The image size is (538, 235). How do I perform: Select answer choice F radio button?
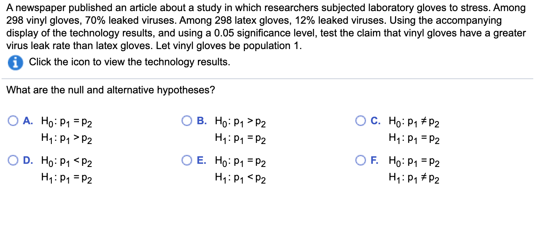click(361, 160)
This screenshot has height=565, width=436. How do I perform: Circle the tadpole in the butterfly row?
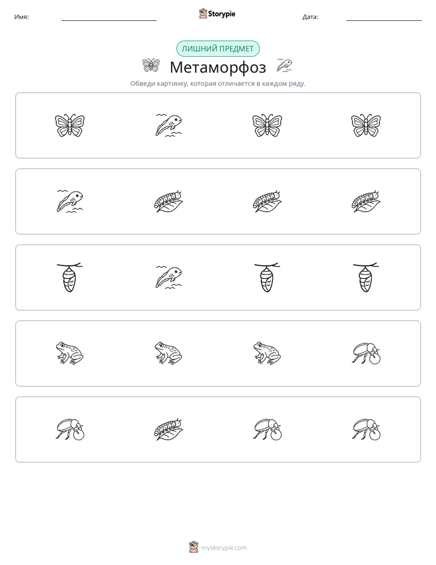169,125
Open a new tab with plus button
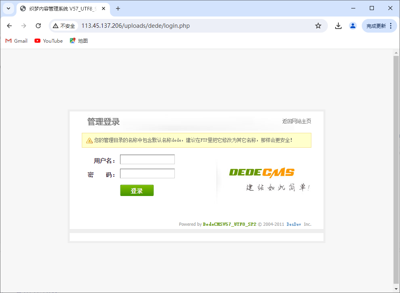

########################################

THE TASK = Pictures must not appear in the copy, and every record must be restated word for word.

REPLY TO THE TASK =
The image size is (538, 235). How do I perform: Select answer choice F radio button?
click(361, 160)
This screenshot has height=565, width=436. How do I perform: Circle the tadpole in the butterfly row?
169,125
Open a new tab with plus button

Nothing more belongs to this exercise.